Text under study:
•••••
As a recovering Wall Street technology stock analyst, I was struck when reading 'Music: A Subversive History' of the parallels I had encountered years ago reading Clayton Christensen's 'The Innovator's Dilemma; When New Technologies Cause Great Firms to Fail.' The big difference, though, was the element of time - in the world of hardware, there is an element of physics at play (things need to be developed, produced, distributed, sold and deployed, so just as nine women can't produce a newborn in one month, there's a built-in governor on the speed of displacement). But in the creative/intellectual realm, the physical limitations are secondary to cultural limitations. As a result, it gets back to the fundamental tug-of-war between greed and fear .

Be that as it may, the similarity between the two books is the focus on the significance of the disrespect shown to the upstart. In 'Dilemma' the point is stressed that the benefits of change work to favor the smaller and faster-growing elements, while the older, more-entrenched competitors are slower (and often dumber due to their vested interests). This is akin to the work of the late, great Air Force Col. John Boyd, who stressed his OODA loop - observation, orientation, decision, action; pilots who had tighter OODA loops would invariably triumph over their slower competitors - as well as his Energy/Maneuverability Theory. I believe that the problems you've identified in music are different only because the innovators can be temporarily trampled by the status quo - right up to the point when they rise up in volcanic fashion to totally disrupt the landscape.
•••••
[Stored records]
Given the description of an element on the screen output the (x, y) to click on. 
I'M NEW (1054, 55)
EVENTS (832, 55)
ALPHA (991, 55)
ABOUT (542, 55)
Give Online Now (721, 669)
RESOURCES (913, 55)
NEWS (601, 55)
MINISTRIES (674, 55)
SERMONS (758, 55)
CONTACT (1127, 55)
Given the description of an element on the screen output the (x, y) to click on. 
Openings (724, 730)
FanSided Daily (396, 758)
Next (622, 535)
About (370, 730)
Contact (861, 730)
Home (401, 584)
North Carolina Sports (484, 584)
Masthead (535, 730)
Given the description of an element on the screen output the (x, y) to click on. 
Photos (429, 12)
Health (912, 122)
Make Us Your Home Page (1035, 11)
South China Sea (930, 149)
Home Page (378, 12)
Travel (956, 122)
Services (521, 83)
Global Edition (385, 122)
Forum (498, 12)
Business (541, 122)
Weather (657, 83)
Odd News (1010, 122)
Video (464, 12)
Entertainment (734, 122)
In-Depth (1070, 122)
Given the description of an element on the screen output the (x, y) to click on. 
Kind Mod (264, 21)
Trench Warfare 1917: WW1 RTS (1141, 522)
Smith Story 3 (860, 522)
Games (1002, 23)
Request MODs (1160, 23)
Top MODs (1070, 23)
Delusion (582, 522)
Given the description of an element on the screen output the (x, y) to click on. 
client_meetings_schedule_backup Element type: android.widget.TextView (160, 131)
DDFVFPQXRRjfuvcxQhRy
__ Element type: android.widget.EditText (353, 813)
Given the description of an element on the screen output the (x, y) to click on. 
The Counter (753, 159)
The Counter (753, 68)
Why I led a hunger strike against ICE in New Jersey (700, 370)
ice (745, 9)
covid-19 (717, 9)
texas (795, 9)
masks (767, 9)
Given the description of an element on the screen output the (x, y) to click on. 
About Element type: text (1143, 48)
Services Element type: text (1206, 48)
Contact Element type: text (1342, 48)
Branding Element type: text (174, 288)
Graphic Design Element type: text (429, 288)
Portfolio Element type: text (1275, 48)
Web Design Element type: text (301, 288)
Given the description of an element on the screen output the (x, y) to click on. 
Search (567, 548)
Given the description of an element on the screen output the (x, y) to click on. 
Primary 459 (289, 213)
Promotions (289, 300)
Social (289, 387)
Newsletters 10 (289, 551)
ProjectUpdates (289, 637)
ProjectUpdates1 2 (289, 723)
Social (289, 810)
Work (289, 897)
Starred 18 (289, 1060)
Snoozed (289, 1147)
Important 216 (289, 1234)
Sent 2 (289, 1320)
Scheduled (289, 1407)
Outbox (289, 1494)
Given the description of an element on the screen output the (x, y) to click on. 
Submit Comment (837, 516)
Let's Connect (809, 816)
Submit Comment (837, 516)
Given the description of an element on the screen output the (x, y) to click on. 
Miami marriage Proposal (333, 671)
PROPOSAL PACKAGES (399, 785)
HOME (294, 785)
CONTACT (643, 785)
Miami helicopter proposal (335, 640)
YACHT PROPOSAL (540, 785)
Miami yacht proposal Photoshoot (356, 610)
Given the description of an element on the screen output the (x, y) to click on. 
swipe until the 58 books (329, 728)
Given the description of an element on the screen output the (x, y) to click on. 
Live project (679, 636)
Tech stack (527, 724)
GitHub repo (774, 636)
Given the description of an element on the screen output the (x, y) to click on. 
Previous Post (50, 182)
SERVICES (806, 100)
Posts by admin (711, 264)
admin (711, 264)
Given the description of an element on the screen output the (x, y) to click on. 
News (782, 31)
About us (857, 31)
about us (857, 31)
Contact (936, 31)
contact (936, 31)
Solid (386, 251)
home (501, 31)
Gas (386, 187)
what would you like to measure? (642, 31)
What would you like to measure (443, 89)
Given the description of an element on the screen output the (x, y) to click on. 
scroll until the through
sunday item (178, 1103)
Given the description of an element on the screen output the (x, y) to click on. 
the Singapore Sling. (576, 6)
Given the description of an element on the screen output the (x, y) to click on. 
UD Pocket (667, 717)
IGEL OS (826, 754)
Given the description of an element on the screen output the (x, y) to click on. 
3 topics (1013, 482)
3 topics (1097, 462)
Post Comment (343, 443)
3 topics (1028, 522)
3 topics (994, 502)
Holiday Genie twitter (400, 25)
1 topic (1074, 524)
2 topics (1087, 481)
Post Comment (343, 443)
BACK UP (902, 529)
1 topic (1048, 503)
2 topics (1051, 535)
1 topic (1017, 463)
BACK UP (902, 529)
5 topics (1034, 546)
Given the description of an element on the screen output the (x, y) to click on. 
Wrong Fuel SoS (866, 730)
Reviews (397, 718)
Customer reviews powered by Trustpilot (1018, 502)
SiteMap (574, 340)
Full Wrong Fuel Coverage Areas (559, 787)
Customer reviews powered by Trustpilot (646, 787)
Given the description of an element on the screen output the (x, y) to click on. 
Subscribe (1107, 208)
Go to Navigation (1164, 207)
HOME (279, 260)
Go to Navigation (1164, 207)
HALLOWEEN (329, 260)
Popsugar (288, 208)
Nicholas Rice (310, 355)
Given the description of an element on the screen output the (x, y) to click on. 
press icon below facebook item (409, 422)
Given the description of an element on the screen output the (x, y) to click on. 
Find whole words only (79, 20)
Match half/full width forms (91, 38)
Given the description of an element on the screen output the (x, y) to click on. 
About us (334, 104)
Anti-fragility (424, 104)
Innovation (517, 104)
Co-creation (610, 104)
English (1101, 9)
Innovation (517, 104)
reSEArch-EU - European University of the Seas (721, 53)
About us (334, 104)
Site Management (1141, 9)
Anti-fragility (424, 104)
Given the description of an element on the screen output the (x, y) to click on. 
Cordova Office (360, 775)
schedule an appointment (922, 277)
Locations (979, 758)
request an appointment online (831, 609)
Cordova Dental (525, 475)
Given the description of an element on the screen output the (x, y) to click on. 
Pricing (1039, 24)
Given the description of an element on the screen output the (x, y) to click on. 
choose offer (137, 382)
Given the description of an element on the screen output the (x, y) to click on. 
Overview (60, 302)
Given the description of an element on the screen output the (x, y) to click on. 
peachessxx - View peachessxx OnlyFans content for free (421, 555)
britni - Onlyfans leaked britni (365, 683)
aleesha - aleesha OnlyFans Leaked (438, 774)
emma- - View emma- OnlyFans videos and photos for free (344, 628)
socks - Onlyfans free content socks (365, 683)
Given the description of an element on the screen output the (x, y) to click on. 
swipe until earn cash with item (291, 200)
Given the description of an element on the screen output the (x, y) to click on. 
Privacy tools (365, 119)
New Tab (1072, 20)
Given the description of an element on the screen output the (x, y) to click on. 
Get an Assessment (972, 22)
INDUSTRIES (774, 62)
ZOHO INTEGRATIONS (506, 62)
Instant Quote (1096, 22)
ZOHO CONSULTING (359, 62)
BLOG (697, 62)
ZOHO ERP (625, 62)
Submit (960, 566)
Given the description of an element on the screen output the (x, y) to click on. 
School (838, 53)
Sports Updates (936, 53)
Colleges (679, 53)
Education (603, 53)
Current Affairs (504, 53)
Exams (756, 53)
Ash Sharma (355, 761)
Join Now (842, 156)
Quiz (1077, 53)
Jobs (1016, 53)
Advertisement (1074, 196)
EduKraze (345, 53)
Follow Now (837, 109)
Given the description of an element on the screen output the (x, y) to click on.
•••••
Task directions: Reproduce the part of the passage on innovation and music above starting at "As a recovering" and ending at "greed and fear .".

Response box:
As a recovering Wall Street technology stock analyst, I was struck when reading 'Music: A Subversive History' of the parallels I had encountered years ago reading Clayton Christensen's 'The Innovator's Dilemma; When New Technologies Cause Great Firms to Fail.' The big difference, though, was the element of time - in the world of hardware, there is an element of physics at play (things need to be developed, produced, distributed, sold and deployed, so just as nine women can't produce a newborn in one month, there's a built-in governor on the speed of displacement). But in the creative/intellectual realm, the physical limitations are secondary to cultural limitations. As a result, it gets back to the fundamental tug-of-war between greed and fear .